◆ REQUIREMENT
Scan the entries below for the word "computer". Copy out every line in which it occurs.
[[ MATERIALS PROVIDED open ]]
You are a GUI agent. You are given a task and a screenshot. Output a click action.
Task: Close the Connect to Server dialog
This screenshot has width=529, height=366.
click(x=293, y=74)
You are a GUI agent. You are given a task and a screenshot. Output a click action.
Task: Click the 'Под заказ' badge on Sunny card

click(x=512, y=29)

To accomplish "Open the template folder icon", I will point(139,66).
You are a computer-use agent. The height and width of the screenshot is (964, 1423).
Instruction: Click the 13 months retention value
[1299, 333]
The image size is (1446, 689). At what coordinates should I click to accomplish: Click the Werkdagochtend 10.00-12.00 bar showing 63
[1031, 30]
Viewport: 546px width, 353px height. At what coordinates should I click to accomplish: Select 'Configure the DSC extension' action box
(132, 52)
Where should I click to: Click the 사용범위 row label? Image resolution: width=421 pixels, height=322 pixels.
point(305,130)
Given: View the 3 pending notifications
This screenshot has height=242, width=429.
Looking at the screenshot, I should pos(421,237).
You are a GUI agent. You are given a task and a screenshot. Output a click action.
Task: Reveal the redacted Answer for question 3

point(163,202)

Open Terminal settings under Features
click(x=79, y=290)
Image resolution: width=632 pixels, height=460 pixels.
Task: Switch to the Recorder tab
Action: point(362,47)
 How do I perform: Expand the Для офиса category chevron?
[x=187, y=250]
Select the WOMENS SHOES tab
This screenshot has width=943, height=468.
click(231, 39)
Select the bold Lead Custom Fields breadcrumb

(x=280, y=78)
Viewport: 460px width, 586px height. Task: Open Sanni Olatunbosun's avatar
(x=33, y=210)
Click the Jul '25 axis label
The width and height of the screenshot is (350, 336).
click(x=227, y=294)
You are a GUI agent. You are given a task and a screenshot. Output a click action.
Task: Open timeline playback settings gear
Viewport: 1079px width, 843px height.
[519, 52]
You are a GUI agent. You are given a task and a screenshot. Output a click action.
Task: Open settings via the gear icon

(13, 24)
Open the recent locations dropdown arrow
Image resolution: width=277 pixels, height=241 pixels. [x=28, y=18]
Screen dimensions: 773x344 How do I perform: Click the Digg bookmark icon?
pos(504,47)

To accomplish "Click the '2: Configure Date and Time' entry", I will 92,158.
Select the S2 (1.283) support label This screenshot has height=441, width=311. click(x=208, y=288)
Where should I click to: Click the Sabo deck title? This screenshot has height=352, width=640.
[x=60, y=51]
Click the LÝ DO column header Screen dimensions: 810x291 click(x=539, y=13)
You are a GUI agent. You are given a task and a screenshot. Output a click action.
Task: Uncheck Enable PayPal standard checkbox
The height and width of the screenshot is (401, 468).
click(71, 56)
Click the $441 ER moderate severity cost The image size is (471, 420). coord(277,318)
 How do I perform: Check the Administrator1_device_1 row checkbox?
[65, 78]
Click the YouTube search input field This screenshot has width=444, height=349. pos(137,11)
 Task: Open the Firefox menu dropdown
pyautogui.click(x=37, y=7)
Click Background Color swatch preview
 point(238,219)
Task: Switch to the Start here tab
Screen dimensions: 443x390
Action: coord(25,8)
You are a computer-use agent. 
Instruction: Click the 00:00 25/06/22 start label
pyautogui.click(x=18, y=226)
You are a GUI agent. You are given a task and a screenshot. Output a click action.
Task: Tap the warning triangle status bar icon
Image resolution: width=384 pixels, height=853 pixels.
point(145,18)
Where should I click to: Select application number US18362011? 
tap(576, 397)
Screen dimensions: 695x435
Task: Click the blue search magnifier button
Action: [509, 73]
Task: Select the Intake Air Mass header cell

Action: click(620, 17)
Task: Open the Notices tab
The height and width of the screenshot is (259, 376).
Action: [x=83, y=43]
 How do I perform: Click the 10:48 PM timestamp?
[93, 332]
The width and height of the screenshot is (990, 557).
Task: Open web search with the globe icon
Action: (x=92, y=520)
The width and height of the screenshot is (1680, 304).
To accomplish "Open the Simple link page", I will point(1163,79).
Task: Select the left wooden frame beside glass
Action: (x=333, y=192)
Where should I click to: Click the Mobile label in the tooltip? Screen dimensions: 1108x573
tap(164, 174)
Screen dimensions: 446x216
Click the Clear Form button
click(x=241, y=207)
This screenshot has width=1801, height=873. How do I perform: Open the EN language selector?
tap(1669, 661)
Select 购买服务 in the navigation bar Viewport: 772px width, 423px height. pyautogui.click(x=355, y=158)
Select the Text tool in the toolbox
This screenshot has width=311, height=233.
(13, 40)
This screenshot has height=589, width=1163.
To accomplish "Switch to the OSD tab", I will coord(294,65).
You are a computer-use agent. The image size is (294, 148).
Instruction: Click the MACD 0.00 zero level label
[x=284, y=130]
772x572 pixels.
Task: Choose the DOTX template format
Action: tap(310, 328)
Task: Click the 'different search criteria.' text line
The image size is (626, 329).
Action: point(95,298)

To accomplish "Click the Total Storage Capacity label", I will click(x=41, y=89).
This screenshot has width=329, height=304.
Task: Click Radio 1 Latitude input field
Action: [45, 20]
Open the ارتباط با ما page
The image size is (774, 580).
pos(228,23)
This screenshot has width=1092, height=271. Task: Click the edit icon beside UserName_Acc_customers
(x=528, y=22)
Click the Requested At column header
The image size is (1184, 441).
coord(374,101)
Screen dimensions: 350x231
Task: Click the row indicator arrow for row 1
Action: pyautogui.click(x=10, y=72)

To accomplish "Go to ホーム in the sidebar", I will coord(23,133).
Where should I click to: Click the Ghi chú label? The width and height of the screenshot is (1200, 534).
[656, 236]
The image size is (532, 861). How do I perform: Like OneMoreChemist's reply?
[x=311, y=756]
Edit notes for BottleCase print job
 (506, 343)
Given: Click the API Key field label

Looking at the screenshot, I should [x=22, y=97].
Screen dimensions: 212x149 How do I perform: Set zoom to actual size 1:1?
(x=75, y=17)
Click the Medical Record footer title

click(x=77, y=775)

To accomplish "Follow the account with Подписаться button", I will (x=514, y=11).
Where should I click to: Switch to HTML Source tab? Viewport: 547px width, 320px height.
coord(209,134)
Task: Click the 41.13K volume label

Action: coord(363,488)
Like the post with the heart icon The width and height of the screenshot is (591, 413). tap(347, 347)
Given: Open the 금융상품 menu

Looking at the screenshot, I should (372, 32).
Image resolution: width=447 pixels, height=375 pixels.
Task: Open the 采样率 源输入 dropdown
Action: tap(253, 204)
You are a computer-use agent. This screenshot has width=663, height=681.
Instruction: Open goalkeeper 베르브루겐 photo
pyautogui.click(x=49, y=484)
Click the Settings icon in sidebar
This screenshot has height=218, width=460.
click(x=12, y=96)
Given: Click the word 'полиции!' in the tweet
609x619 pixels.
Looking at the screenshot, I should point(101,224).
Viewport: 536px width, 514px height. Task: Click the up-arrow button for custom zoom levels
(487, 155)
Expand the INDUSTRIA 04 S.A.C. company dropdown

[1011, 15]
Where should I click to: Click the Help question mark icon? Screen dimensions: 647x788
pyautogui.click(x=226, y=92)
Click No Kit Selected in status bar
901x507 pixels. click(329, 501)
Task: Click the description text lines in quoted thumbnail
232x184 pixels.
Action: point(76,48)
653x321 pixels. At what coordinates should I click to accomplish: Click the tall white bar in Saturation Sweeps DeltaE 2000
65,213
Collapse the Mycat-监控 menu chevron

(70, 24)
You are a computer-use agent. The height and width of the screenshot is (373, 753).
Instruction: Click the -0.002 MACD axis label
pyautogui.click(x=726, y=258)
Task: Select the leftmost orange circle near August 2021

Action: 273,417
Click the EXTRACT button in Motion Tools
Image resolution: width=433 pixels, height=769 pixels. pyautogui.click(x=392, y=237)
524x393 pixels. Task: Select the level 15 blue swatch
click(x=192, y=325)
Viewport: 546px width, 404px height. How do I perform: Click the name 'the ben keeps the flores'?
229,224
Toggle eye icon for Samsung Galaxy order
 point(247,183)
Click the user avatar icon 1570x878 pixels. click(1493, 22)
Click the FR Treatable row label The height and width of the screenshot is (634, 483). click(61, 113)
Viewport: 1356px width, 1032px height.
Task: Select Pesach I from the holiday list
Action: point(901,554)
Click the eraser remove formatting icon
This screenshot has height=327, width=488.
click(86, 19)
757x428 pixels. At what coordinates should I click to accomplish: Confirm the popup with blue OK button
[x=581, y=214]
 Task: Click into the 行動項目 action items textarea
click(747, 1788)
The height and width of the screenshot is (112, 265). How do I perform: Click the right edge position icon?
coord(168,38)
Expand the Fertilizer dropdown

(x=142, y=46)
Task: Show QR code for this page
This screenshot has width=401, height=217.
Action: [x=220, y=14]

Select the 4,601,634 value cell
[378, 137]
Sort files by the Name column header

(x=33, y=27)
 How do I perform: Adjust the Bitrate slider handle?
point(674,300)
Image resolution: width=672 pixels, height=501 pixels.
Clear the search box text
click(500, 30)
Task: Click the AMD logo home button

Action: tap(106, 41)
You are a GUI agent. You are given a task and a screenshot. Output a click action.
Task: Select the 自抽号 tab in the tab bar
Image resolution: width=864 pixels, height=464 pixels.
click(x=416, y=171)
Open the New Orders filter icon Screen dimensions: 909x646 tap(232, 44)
[[ MATERIALS PROVIDED closed ]]
◆ RESULT FOR THIS EXERCISE
You are a computer-use agent. The height and width of the screenshot is (964, 1423).
You are a computer-use agent. 
You are a computer-use agent. The image size is (294, 148).
You are a computer-use agent. This screenshot has width=663, height=681.
You are a computer-use agent. The height and width of the screenshot is (373, 753).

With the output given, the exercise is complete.